Anyone who has ever gone to a nail salon knows this is true. I always wonder, if like in the Seinfeld episode, the Asian ladies are twittering in their foreign tongue about the horrendous state of my dry, unkempt cuticles, or if they are making jokes about my hairy, hobbit toes.
And with that wonderful visual in your heads… we’ll continue.
So the Buddhist is talking about gossip and the Catholic in the room (Nice Guy) asks “is it really a sin to gossip?” The Buddhist replied loudly with a Hell Yeah!

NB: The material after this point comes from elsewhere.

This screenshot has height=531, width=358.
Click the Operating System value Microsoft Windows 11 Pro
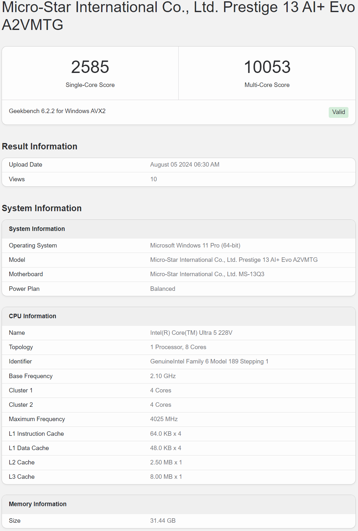coord(195,246)
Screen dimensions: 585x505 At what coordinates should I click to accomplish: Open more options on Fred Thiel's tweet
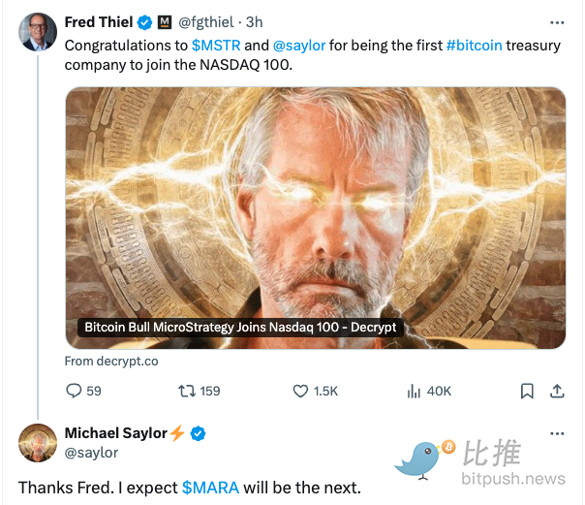pos(556,22)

And for some reason that really cracks me up. A buddhist yelling hell yeah!. Do Buddhists even believe in hell? And isn’t it a sin to curse? But if you’re a Buddhist, and you conceivably don’t believe in hell, is
“hell” a curse word? If you’re Buddhist is saying “hell yeah” the equivalent to saying “pass the cheese” or something equally benign? For that matter, if a train leaves one station going 45 miles an hour in an east bound direction, and a second train leaves a southbound station going 20 miles an hour at what point to they intersect? At what point do they crash? Do they crash at all?
Ponder that one folks.
The Buddhist has got me thinking deep thoughts already.
February 9th, 2005
Are the trains on the same track? Are you an observer who is stationary or moving at the speed of light? Oh, and don’t drop the cheese on Hanni’s toes lessen you need fiber and you’re a D positive.